* _Texto dado_
━━━━━━━━

Entrar a la Naturaleza, con los pies descalzos
Sabina Berman
Unos meses antes de que la pandemia ocurriera, el Papa Francisco publicó la encíclica Laudato Si. En español: Para el cuidado de nuestro Hogar Común. Es decir, para el cuidado de la Naturaleza.
La novedad era deslumbrante. Ningún texto previo del Cristianismo tiene como sujeto a la Naturaleza.
Desde entonces a hoy, los textos sobre la Naturaleza se han ido deslizando a la conversación mundial.
No es misteriosa la causa. La Naturaleza por un poco y nos extingue por vía de un bichito miscroscópico. Y si no nos extinguió, sí paralizó a nuestras poderosas economías durante un año —y nos diezmó.
Ninguna Guerra Mundial ha tenido más víctimas. 16 millones de humanos han muerto de asfixia hasta hoy por el Covid.
Como muestra de esa conversación que hoy florece sobre la Naturaleza, otros dos capullos recientes.
Los dos filósofos más atendidos de nuestro tiempo, Harari y Zizek, debatieron hace un mes sobre Humanidad y Naturaleza. El debate puede verse en Youtube. Y en la TV de Australia hace dos semanas, y causando un inusitado interés en la población, se debatió una propuesta. ¿Debemos poner precio a la Naturaleza, para protegerla?
La decepción con la encíclica del Papa es que no habla de la Naturaleza. No hay en sus líneas un solo loro. Un puma. Una catarina. No digamos un océano. O un desierto.
Para el Papa, la Naturaleza es una entidad filosófica. Algo parecido, aunque no idéntico, de lo que es en la Biblia, en sus dos partes, la judía y la cristiana, donde la Naturaleza se menciona solo como medio de transporte, como comida, como camino que cruzar o como inesperada catástrofe.
Así que la encíclica sobre la Naturaleza trata exclusivamente de los humanos. Bla bla bla sobre lo que el Papa ve que hacemos mal con ese continente ignoto llamado Naturaleza.
Lo mismo ocurre con las otras conversaciones que mencioné antes. Los debatidores hablan de forma exclusiva de los primates habladores y su relación con esa extensa desconocida, la Naturaleza.

━━━━━━━━

* _Material proporcionado_
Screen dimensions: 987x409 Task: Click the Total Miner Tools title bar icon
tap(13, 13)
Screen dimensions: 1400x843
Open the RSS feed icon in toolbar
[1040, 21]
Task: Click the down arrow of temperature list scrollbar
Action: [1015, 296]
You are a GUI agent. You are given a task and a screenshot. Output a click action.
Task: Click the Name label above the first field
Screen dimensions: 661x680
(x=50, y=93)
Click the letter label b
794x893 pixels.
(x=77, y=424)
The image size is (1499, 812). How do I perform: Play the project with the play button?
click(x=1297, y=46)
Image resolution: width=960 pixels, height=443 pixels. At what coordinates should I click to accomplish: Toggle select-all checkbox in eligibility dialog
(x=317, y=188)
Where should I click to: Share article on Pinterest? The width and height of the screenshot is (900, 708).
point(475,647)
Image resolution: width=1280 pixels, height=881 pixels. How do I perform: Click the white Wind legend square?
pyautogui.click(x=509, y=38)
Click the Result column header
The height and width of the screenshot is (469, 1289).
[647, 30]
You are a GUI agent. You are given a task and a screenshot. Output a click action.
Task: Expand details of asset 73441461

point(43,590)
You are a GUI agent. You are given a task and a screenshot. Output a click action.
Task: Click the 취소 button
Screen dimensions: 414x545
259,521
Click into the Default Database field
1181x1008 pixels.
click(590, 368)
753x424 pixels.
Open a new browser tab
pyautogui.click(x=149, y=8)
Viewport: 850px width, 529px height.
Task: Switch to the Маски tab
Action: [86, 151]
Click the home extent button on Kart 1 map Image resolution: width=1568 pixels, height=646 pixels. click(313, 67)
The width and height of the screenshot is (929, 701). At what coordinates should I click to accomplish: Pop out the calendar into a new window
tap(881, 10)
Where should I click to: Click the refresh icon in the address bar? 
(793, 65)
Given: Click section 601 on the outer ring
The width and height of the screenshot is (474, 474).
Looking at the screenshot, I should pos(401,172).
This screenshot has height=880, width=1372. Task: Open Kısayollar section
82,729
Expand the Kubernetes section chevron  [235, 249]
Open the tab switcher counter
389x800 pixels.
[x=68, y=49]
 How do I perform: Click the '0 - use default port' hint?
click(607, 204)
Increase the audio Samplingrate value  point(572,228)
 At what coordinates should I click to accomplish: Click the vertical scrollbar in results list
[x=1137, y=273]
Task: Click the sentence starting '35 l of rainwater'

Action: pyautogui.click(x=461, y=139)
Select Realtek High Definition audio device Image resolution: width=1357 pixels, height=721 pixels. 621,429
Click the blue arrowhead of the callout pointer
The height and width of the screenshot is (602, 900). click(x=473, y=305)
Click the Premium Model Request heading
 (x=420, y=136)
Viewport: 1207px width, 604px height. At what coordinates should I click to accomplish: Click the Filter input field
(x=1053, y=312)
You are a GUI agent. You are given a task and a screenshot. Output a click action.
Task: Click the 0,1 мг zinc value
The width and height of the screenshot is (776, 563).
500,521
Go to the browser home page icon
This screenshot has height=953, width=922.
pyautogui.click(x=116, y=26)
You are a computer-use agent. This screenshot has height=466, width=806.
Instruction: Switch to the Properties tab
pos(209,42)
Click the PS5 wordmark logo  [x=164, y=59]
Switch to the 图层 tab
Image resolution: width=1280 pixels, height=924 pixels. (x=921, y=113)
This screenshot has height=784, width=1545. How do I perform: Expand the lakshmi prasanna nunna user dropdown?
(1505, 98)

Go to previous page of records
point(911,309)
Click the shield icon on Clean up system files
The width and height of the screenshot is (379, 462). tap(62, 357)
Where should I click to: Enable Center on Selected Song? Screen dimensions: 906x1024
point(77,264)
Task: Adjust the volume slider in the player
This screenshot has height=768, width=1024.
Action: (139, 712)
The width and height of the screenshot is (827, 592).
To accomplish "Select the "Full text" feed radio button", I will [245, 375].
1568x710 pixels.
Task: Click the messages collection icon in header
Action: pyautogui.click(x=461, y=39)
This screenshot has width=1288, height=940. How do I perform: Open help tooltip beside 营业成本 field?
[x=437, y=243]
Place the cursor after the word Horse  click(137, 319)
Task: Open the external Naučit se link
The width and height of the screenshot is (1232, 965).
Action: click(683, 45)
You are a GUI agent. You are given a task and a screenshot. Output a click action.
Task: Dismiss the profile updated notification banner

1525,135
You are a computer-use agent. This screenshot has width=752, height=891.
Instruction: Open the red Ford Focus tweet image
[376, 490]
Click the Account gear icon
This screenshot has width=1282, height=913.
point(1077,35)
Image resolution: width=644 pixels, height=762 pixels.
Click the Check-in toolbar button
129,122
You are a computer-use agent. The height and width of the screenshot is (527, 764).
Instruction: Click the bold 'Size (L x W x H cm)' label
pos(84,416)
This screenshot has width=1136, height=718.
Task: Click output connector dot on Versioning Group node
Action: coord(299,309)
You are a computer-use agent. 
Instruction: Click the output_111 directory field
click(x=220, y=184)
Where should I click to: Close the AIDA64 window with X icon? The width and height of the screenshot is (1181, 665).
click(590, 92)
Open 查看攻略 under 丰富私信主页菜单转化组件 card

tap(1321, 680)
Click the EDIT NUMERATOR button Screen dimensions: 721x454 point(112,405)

━━━━━━━━

* _Consigna A_
Enumera las formas en que, según el texto sobre la Naturaleza, la Biblia menciona la Naturaleza.
* _Consigna B_
Responde a estas preguntas sobre el texto sobre la Naturaleza:
(i) ¿Cuántos humanos han muerto por el Covid hasta hoy?
(ii) ¿Cuándo debatieron Harari y Zizek sobre Humanidad y Naturaleza?
(iii) ¿En la televisión de qué país se debatió la propuesta de poner precio a la Naturaleza?

* _Respuesta A_
Como medio de transporte, como comida, como camino que cruzar y como inesperada catástrofe.

* _Respuesta B_
(i) 16 millones.
(ii) Hace un mes.
(iii) Australia.